Rilke suggested that a better future already exists in the present, and that looking inward, especially when we’re hurting, is part of realizing it. Clark’s music stands out in its willingness to forge pathways to those places where introspection is needed most. The neglected places. The shameful places. There is just so much of that to contend with right now. It’s encouraging to think somewhere in there is a seed of progress waiting to grow. It’s equally encouraging to have music to turn to when you want to work toward cultivating it, and This Darkness is exactly that.

It’s an interesting coincidence that Clark’s new album came out on the street date for Tyler Childers’ Long Violent History, an album of eight instrumental string tunes designed to lay a foundation of reflection for its ninth and final track, a direct lyrical appeal to fans who haven’t yet squared their consciences with the murder of fellow Kentuckian Breonna Taylor. I’ve found Long Violent History to be incredibly moving, and as hard as that last track hits, the journey leading up to it can be even more rewarding, given that it requires my participation. I get what I give. Therein lies its connection to This Darkness; both albums offer a guiding hand in terms of how to listen, yet both make room for the listener to contribute something in return: intention.

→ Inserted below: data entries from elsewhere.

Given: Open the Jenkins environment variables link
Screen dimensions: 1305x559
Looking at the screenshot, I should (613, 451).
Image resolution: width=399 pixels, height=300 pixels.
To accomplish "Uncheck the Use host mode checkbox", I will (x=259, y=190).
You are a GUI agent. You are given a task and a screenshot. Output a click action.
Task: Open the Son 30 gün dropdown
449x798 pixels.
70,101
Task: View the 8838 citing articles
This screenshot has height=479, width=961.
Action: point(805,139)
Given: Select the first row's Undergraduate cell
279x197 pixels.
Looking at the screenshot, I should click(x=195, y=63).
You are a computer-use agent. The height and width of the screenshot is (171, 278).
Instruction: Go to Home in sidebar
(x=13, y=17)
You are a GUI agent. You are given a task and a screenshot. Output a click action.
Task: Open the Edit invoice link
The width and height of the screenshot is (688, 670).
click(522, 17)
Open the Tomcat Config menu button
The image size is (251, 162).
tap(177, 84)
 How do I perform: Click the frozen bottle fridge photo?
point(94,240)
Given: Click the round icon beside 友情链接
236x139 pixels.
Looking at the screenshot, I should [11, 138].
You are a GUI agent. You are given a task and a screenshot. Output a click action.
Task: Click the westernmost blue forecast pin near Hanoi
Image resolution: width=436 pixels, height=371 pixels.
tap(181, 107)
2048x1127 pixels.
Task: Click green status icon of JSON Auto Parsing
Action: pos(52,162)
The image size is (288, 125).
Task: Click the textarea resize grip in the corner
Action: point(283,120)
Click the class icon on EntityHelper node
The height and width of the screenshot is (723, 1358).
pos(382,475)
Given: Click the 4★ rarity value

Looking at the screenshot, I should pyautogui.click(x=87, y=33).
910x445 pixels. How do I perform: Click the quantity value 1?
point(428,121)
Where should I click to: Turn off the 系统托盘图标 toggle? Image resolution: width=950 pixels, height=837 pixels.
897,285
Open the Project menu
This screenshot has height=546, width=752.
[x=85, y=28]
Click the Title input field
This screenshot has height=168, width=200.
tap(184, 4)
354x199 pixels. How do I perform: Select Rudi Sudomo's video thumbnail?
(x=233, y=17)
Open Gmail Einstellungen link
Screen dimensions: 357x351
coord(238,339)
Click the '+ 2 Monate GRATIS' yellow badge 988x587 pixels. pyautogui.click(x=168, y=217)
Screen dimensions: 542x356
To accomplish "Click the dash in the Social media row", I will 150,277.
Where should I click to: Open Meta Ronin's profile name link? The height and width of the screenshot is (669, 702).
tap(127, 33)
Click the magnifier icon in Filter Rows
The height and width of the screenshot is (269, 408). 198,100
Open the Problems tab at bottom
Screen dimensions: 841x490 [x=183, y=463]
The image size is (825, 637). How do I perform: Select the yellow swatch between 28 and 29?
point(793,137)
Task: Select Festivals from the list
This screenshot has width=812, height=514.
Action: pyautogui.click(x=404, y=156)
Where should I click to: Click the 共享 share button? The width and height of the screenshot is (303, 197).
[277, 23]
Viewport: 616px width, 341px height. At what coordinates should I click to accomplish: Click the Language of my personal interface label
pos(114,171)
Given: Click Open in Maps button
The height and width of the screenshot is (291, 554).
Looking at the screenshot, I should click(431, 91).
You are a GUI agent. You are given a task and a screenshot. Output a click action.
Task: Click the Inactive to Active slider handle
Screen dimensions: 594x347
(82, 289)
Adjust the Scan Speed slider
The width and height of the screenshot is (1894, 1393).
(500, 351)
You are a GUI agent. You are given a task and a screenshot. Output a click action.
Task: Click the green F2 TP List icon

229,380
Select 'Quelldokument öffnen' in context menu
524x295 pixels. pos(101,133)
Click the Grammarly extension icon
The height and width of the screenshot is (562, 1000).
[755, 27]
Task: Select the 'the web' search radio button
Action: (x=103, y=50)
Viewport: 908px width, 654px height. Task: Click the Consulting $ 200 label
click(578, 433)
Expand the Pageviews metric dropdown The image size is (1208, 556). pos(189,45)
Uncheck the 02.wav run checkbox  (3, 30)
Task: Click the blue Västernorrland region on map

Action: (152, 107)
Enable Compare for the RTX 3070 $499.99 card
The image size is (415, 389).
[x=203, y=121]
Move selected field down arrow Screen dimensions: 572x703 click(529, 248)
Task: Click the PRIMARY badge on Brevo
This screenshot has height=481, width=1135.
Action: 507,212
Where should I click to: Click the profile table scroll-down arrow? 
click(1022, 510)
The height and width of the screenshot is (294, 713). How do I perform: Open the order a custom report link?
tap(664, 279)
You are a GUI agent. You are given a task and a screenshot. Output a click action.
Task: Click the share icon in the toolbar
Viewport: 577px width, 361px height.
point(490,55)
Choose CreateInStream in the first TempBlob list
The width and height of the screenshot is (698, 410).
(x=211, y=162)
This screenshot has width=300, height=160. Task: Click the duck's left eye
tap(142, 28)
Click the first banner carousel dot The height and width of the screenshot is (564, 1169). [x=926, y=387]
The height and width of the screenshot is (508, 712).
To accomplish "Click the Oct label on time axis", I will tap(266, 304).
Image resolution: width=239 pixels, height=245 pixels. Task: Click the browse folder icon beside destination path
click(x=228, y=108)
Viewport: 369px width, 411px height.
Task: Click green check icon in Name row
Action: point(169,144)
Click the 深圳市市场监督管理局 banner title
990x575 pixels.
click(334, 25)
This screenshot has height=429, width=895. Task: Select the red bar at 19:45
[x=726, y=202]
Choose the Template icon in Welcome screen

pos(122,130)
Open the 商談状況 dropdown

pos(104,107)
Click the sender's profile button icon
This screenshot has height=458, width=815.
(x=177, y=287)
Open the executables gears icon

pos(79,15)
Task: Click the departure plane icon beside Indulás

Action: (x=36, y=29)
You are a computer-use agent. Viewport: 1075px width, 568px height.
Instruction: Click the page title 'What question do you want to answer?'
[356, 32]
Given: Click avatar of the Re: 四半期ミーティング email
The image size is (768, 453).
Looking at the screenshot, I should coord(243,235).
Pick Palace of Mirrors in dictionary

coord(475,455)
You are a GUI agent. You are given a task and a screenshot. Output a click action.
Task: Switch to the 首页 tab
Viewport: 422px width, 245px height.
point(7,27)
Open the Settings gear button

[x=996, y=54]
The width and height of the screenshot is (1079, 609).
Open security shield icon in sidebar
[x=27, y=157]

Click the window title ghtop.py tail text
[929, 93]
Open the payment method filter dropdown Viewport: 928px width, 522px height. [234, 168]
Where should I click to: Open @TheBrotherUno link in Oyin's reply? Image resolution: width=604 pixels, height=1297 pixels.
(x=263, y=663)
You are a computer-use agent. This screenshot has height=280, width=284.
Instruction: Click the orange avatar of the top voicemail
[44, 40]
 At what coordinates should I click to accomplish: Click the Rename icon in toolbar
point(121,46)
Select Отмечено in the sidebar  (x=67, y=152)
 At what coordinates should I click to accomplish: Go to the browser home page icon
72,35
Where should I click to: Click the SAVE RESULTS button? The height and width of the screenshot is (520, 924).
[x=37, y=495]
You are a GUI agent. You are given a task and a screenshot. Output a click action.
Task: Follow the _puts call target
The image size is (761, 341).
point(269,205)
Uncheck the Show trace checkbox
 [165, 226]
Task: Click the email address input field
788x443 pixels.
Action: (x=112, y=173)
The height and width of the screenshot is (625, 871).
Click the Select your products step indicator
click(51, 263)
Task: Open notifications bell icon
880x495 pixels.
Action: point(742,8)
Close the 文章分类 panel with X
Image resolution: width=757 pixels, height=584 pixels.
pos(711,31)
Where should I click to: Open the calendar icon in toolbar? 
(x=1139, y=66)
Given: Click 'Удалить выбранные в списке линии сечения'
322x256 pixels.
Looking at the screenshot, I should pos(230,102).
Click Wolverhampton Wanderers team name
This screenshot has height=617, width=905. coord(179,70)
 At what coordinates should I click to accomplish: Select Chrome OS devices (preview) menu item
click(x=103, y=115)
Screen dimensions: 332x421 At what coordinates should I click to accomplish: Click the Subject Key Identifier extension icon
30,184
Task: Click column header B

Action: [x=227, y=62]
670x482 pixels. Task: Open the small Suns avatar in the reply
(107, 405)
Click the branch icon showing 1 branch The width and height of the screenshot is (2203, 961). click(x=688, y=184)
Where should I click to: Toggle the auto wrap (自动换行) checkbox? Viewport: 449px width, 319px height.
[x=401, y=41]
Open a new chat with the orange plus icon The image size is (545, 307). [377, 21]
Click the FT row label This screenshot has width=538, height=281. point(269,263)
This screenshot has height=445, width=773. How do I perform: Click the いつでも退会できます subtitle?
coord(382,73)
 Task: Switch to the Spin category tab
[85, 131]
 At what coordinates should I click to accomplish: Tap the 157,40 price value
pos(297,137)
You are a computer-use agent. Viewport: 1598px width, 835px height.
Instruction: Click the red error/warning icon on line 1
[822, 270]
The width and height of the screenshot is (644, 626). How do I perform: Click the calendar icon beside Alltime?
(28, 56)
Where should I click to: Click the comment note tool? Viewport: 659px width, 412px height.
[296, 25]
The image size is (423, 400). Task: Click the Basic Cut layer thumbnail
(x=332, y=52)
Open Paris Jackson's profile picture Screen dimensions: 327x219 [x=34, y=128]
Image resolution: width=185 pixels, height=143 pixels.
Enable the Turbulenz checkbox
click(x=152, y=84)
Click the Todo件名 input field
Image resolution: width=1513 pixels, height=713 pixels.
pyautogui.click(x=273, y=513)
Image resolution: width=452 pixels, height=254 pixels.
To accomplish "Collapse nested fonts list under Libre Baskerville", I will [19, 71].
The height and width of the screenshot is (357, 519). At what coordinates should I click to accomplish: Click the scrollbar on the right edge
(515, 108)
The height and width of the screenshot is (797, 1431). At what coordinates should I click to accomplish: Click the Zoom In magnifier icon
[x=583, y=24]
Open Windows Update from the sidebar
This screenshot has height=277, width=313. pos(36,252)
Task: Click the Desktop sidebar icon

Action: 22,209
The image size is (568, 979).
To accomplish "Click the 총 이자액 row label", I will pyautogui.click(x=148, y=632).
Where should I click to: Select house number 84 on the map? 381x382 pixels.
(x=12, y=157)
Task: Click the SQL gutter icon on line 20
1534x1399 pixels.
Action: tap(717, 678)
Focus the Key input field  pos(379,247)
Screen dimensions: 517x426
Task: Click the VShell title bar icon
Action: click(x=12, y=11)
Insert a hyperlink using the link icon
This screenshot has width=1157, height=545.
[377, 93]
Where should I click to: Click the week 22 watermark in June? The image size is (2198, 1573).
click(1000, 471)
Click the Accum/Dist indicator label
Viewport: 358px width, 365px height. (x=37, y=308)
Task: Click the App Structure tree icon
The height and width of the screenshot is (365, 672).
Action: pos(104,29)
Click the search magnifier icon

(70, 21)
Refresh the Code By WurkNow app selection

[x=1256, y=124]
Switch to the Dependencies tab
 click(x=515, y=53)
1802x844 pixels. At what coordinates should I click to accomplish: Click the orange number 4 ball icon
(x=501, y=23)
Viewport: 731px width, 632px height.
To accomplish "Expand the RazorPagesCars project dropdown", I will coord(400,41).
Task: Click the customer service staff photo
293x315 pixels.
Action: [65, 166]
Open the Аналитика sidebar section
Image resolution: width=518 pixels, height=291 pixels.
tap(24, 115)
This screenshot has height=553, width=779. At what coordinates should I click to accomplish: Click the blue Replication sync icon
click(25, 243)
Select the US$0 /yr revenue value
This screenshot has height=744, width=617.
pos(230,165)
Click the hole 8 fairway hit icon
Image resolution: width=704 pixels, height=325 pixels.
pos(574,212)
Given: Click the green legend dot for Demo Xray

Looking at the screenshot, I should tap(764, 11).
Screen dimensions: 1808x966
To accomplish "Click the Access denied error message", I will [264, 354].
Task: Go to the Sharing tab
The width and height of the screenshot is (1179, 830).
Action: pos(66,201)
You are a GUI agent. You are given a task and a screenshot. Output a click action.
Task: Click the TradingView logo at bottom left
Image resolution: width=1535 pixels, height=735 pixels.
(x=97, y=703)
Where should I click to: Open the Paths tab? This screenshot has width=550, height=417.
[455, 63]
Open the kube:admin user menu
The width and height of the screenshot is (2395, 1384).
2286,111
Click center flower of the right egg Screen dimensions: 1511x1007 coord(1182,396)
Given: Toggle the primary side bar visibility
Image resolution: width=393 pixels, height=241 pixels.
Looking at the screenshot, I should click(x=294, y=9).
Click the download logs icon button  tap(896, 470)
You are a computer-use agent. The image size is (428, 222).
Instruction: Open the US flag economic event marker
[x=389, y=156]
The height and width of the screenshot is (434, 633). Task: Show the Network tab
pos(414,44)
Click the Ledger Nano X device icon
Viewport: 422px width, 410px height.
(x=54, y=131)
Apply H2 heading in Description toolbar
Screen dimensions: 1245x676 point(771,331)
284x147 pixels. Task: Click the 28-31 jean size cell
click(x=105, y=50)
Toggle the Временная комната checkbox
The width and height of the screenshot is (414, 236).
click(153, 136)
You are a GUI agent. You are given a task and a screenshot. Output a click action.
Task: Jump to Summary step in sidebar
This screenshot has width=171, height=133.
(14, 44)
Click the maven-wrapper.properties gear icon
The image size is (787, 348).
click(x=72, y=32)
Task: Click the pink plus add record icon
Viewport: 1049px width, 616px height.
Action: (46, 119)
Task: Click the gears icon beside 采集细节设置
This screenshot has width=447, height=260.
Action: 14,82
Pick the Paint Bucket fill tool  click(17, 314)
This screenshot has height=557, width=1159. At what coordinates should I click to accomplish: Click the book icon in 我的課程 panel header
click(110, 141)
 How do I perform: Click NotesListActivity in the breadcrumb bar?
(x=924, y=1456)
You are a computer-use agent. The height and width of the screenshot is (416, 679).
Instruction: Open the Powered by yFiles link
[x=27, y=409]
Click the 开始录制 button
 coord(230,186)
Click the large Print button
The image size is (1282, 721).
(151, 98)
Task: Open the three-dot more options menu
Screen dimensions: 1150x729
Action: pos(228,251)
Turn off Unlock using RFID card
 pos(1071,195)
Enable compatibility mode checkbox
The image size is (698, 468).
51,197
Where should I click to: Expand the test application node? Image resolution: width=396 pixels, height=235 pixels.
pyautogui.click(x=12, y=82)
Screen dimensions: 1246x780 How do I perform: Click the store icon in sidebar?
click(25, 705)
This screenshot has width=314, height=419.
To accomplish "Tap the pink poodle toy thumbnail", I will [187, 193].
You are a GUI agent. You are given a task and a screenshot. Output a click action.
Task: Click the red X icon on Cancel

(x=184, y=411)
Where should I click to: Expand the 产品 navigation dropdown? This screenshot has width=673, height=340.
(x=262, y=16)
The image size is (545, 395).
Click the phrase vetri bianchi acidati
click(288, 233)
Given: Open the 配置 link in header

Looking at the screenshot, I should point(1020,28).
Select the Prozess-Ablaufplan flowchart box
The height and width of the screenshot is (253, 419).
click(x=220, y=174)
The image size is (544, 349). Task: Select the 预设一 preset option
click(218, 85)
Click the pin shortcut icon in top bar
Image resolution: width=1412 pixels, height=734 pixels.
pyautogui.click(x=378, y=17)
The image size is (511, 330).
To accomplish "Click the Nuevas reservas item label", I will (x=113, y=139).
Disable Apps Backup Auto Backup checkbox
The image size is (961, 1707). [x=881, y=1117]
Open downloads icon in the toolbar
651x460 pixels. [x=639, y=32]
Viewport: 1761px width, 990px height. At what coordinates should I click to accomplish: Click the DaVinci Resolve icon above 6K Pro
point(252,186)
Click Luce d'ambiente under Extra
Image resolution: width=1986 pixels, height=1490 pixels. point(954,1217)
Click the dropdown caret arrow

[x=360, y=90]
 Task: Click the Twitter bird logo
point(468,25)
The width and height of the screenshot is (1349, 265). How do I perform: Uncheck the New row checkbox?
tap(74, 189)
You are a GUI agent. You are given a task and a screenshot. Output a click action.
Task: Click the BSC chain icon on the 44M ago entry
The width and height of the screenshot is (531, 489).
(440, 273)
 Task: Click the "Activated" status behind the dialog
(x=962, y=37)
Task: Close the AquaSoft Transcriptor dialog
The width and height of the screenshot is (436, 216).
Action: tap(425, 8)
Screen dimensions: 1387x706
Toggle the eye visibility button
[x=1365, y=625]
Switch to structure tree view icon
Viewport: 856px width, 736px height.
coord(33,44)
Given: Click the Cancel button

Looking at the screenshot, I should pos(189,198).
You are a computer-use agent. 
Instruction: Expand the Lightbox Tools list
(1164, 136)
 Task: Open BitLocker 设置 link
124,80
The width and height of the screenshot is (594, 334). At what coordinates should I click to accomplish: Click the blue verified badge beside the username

Another interesting parallel: Like Long Violent History, you could say that the final chapter of Clark’s latest is where its creator feels most present. While pieces of his technical toolkit are displayed throughout the album, “And You The Bell” is where they converge for a vivid expression of skill and feel that rings out long after the final roll fades. I listened to This Darkness in full on a run that turned out to be a few minutes longer than the album’s duration, and the thought of chasing it with other music was a total non-starter, like I’d be throwing away the sense of peace I’d just achieved. I very rarely run without some sort of audio in my ears, yet in that moment, the inside of my own head seemed like genuinely good company — maybe even the quiet friend that Rilke wrote about.